By extracting the right subset of a bigger knowledge graph for a particular purpose, he expects there will be more progress in this direction, which to date has required significant human involvement and costs. Even so, “the pace of progress will be moderate…one reason is the lack of skilled personnel in Semantic Web and knowledge-enhanced computing topics.” But tools and applications ranging from search to chatbots to knowledge discovery “are waiting to exploit such purpose-built knowledge graphs by using them in conjunction with Machine Learning and NLP,” Sheth says.

Also on his list of things to come: Deeper and broader information extraction from a wider variety of textual as well as multimodal content that exploit Semantics, especially knowledge-enhanced Machine Learning and NLP. And, “in addition to extracting entities, relationships of limited types, and sentiments and emotion, we will develop deeper understanding through more types of subjectivity and semantic or domain-specific extraction.” An example of the latter would be for clinical text, revolving around identifying more phenotype-specific relationships, intentions for clinicians, or consumer search for health content, severity of disease, and so on.

And if you haven’t heard of singleton property yet, it’s a good time to get familiar with the approach for making statements about statements in RDF without the use of RDF reification: “I expect further progress in the near term, followed by broader adoption,” Sheth says. (You can see the full text of Sheth’s responses to our queries here.)

Wood is excited about researchers working on Social Linked Data (pronounced “Solid”) and its prospects for enabling “a cool future where people can control their own data,” via decentralized identity, authentication, access control and generic and RESTful data API. “I don’t expect great uptake yet, but I am hopeful that in time people will again care about privacy and control,” he says.
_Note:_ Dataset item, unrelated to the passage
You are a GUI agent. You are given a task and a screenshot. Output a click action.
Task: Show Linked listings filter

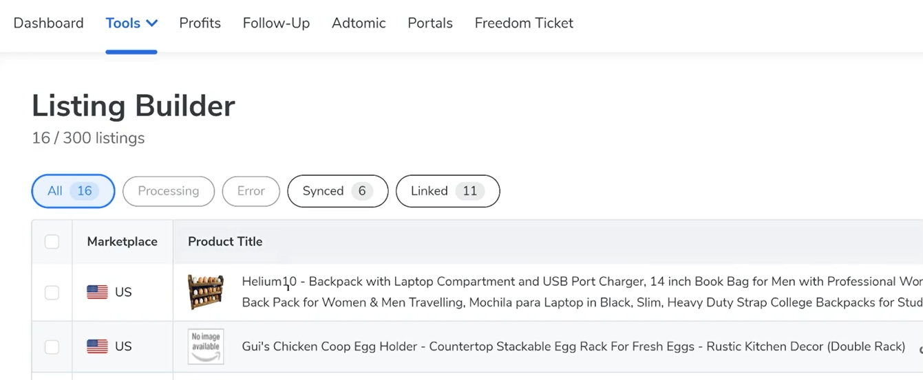pos(447,191)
Personally, in the coming year he hopes to participate in projects to facilitate scholarly research and publishing using Semantic technologies, noting that he’s already working on productizing enhancements to Ephox’s general-purpose rich text editors that use Semantic technologies behind the scenes. “In neither case should the end user care, any more than users currently need to care, which language a software product is written in,” Wood says.

Never doubt one thing: That is, that the Semantic Web, and Semantic technologies and techniques, have and will continue to propel the industry forward. “Sometimes when you are embedded in something it doesn’t seem like things are going that fast,” says Bergman. “But when you look back you see that we are in the midst of an unbelievable revolution here.”